Epargne de la diaspora: la prometteuse alternative qui s’offre aux pays africains pour réduire leur dette colossale

Etouffés par une dette colossale depuis de nombreuses décennies, les pays africains gagneraient à effectuer des emprunts auprès de leur diaspora, les diaspora bonds, pour financer leurs grands projets. Un mode de financement qui présente plusieurs avantages.


Recourir à la dette extérieure pour financer les projets de développement. Telle est la stratégie privilégiée par les pays africains.

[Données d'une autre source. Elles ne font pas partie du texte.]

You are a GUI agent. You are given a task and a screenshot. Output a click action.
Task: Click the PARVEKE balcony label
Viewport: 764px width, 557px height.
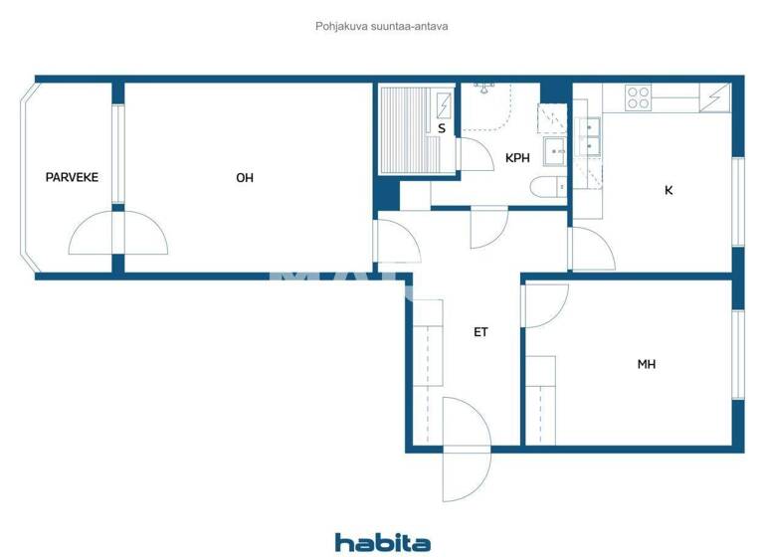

D’importantes sommes levées auprès des marchés ou bailleurs internationaux, avec souvent des taux d’intérêt très élevés, contraignant ainsi ces Etats à débourser des montants exorbitants qui affectent leurs budgets et modifient leurs plans économiques.

Ces dernières années, des organismes internationaux comme le Fonds Monétaire International (FIM) et la Banque mondiale ont, à maintes reprises, alerté sur le niveau de cette dette. Le récent rapport «Trade and Development Report Update» de la Conférence des Nations Unies pour le commerce et le développement (CNUCED) abonde dans le même sens, en révélant que huit pays sont en situation de surendettement et treize présentent «un risque élevé» de surendettement. Une situation qui risque d’empirer.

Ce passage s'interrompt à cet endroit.